Australia’s largest beauty convention, Meccaland, took place this weekend, and is a revolutionary brand event for retailers.
Makeup lovers, rejoice. Meccaland returned for another year and was bigger than ever. The three-day beauty festival is one of Australia’s largest brand events, with over 15,000 beauty obsessives in attendance.
The event, hosted by creative agency, TABOO, is three times larger than the previous year’s event and featured 44 of Mecca’s brands. Located in Sydney, the event included Instagram-worthy neon lights, a Mecca-branded Ferris wheel, ‘PopStar Park’ and prop bubble baths.
Mecca Cosmetica opened over 20 years ago and has since become one of Australia’s largest destinations for beauty, skincare and hair products. Now there are more than 80 stores across Australia and New Zealand, as well as an e-commerce platform. They currently house more than 100 brands and offer a successful loyalty program, ‘Mecca Beauty Loop’, with three level tiers, complimentary makeup applications, lessons and quarterly gift boxes for customers.
Crowds lined to the doors on Saturday morning, with some attendees travelling interstate and internationally for the event. WWD has named Meccaland as the ‘Coachella for Cosmetics’, and has been shortlisted for the Glossy Awards, who recognises companies who transform the fashion and beauty industry internationally.
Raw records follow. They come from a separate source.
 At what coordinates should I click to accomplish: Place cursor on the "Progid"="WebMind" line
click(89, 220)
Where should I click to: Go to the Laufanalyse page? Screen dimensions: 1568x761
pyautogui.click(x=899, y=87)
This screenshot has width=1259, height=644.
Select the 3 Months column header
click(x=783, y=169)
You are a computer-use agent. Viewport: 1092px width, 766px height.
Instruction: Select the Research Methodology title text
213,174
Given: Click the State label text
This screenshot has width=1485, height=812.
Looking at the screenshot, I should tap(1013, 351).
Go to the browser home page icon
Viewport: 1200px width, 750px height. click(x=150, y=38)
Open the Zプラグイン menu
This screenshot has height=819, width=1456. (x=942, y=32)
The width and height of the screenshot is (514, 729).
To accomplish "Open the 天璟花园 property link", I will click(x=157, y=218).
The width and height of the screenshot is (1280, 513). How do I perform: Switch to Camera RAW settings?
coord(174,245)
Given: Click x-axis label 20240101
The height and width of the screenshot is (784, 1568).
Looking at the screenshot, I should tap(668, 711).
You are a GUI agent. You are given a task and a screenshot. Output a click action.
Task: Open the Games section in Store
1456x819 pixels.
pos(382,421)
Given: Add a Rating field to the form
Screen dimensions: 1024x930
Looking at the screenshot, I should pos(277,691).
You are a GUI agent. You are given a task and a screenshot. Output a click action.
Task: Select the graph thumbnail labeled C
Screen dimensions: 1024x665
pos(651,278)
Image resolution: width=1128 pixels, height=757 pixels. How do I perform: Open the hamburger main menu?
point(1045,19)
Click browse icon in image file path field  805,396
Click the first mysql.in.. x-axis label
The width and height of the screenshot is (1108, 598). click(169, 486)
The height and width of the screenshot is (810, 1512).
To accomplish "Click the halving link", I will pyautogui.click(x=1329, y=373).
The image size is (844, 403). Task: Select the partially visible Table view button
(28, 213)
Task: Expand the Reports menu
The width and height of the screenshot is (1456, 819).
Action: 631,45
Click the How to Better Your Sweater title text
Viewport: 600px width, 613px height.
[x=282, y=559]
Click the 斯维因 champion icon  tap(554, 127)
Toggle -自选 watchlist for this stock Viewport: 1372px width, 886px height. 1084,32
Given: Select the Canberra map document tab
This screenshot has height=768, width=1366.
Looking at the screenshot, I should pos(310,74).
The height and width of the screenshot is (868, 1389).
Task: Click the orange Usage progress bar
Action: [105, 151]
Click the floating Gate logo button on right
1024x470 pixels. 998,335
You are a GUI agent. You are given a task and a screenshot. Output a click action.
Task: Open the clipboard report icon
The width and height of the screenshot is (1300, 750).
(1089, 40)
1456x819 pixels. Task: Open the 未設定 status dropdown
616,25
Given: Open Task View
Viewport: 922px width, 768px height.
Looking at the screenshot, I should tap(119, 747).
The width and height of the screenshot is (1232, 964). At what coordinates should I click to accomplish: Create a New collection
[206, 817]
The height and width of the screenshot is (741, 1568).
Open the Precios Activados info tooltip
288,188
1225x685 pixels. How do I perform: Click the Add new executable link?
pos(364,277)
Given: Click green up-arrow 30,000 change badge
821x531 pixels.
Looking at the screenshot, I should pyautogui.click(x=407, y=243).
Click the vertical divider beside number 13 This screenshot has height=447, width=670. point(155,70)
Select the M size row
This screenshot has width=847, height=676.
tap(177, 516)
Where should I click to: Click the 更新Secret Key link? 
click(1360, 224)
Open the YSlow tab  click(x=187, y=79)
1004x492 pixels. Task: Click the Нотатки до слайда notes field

Meccaland advertised the event across social media and in-store, offering day passes and weekend passes to the beauty junkies. Some special guests included YouTube stars, Chloe Morello and Shani Grimmond, as well as Victoria’s Secret model, Rosie Huntington-Whiteley, among others.
TABOO and Mecca took inspiration from the world’s most popular and well-received entertainment experiences from the past and funnelled it into Meccaland. The consumers who visited were immersed in five worlds of beauty, skincare, creativity and diverse self-expression. TABOO’s Creative Director, Reece Hobbins said: “Both TABOO and the Mecca team have aspired to evolve the beauty experience beyond anything done before. This means focusing on understanding what today’s “beauty junkie” truly values – not just in a brand or retail experience, but also the cultural relevancy, the entertainment & education factor, and what is actually worthy of their time.”
It’s clear that the event is a massive and innovative step forward for retailers. Meccaland took the thoughts, ideas and reviews from its customers, and curated a diverse and immersive event made for self-expression. Not only could consumers meet their favourite makeup artists, but they could also listen to them offer advice on panels, try new products and purchase Mecca’s merchandise with an exclusive discount.
“Digital – more specifically the social platforms have been the greatest gift to beauty, because I feel that everybody can express themselves … there are so many communities that have mushroomed up,” explained Jo Horgan, founder of Mecca Cosmetica.
Alongside the bright colours, loud dance music and endless beauty, the event heavily promoted the use of social media. Selfie-ready giant baths, oversized mirrors, booths, and branded walls were plastered on every corner, prompting event-goers to share their time at the festival on Instagram. Over 10,000 posts on Instagram feature the #meccaland hashtag.
According to Hobbins, Meccaland was not just an event to amass further sales, but to build trust with customers. “It’s getting exclusivity, it’s getting to customise products, it’s getting the ability to see what’s new and fresh before it comes out,” said Hobbins. The event creates an inclusive and one-of-a-kind insight to the billion dollar beauty industry, and makes the attendees feeling like they’re a part of something huge.
The inaugural Meccaland launched in Melbourne in 2018, to celebrate the 20th anniversary of the beauty company. However, this year’s festival surpassed the previous event, making it Australia’s largest branding event.
So, what can other brands take away from this spectacular event? Well, building trust with customers shouldn’t just end at personalisation. Some advice from TABOO’s Group Director, Kate Prowse: “Adding real value doesn’t mean just giving away free product. It is also creating moments worth remembering.”Creating something, even if it’s not at the same epic size as Meccaland, that resonated with customers, and makes them feel as if they’re part of a special group and feel included, will help develop long-lasting trust between a retailer and its customer.